Fort No. 6 was one of two built by the czarist regime before 1914 to protect Kaunas. The other, Fort No. 9, was located about five miles out of Kaunas in the Zhamaitsk highway leading to the Baltic coast. Fort No. 9 was even more powerfully built than Fort No. 6, possessing very deep bastions, concrete pillboxes and heavy gun positions.

Despite the excellence of their construction both forts had fallen almost immediately in World War I. In fact, Fort No. 9 surrendered without ever firing a shot.

In the intervening years Fort No. 9 had been turned into a high-security prison by the Lithuanian Government, and it was used for the same purpose by the Soviets when they took over Lithuania in the summer of 1940.
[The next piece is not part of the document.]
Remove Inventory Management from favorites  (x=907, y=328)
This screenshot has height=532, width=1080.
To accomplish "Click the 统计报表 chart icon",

Both forts were soon to acquire sinister names. Fort No. 9 became, under the Nazis, the chief death camp in the Baltic region, a rival of Auschwitz and Dachau. Here an estimated 80,000 Lithuanians, Jews, Russians, Poles, French and Belgians were to die in the gas ovens. Fort No. 6 was utilized by the Nazis as Prisoner of War Camp No. 336. Some 35,000 Soviet military passed through its heavy steel gates. Only a handful emerged. A prison “hospital” was set up at Fort No. 6. In eleven months, from September, 1941, to July, 1942, 36,473 Soviet prisoners were admitted. Of that number 13,936 died. At the end of the war 67 mass graves were found in the vicinity of Fort No. 6, in one of which, according to German records, some 7,708 individuals had been buried.

These horrors lay in the future. For the moment, it seemed on June 18 a wise precaution to General Morozov to move his headquarters to this more secure place—secure not only from Nazi air attack but from sudden assault from the population. Neither Morozov nor his staff were under illusions as to the reliability of Kaunas in event of German attack. Manifestations by the Lithuanian nationalists occurred almost daily. Sometimes it was just an old woman, caught sewing on a Lithuanian flag. Other times it was a shot in the dark that took the life of a Soviet officer.

Major V. P. Agafonov, a communications officer, was occupied all day June 19 installing his equipment in Fort No. 6.

Late that evening Lieutenant Colonel Aleksei A. Soshalsky, chief of intelligence, told Agafonov he was concerned about German preparations for attack. Word was circulating that the date had been fixed for Sunday, June 22. Agafonov reminded him that there had been earlier rumors of June 15, but Soshalsky was not reassured. He pointed out that only that day had they found the communications lines of the 188th Division cut.

Agafonov was worried about the safety of his two children. But he was fearful that if he tried to send them to the rear he would be branded a “panicmonger.” He knew, too, that General Morozov had just sent his own daughter to a summer camp almost on the frontier.